Lastly, the biggest highlight of the conference for me was our HarperCollins "family dinner" at Osteria. We had it at the "chef's table"...which, seriously, is a huge square butcher block table in a private room off the kitchen. You walk through the prep station to get to it. Around the table are sorbet machines, pastry blenders...the server said the table is actually where they make their pasta every day. The staff had lit candles all around and were playing "Italian pop music." And the food?

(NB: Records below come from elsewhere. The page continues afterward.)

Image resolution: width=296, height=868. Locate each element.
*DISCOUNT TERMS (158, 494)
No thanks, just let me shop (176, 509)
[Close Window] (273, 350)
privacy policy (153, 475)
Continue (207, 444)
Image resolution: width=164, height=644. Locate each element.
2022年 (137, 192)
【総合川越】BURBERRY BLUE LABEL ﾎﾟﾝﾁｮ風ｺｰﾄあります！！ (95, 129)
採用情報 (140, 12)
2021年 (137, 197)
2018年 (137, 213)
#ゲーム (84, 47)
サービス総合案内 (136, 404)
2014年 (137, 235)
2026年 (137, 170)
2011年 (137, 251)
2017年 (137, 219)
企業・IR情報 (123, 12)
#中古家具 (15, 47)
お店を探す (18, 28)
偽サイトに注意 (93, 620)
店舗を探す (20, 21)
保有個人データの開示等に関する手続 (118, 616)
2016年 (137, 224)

Oooooh, the food. Superb in every way. Not only was this a highlight for the conference and my job thus far...it was a culinary highlight of my life, truly. An added bonus? Morimoto (!) actually poked his head in briefly to check out the space and we later saw him eating in the main dining room! Apparently he and the owners of Osteria are friends. And here are two subpar photos I took with my phone:
And did I take a moment during the dinner to reflect, like I said I would? Yes, I did. There was a minute or two when I was out of the conversations going on around me. I looked around at the table, watching everyone engaged in conversation, eating and drinking, everything aglow in candlelight. I loved that I had a part in making it happen, and I loved that food and drink allowed us all to slow down and enjoy each other. It would not be exaggerating to say that it was one of the best moments of my adult life, as it was professionally, creatively, and emotionally satisfying.
Eat, drink, and cheers to all of you - for sitting at my table (the blog, of course), for stopping by the booth to see me, and for taking this journey with me. You are so appreciated!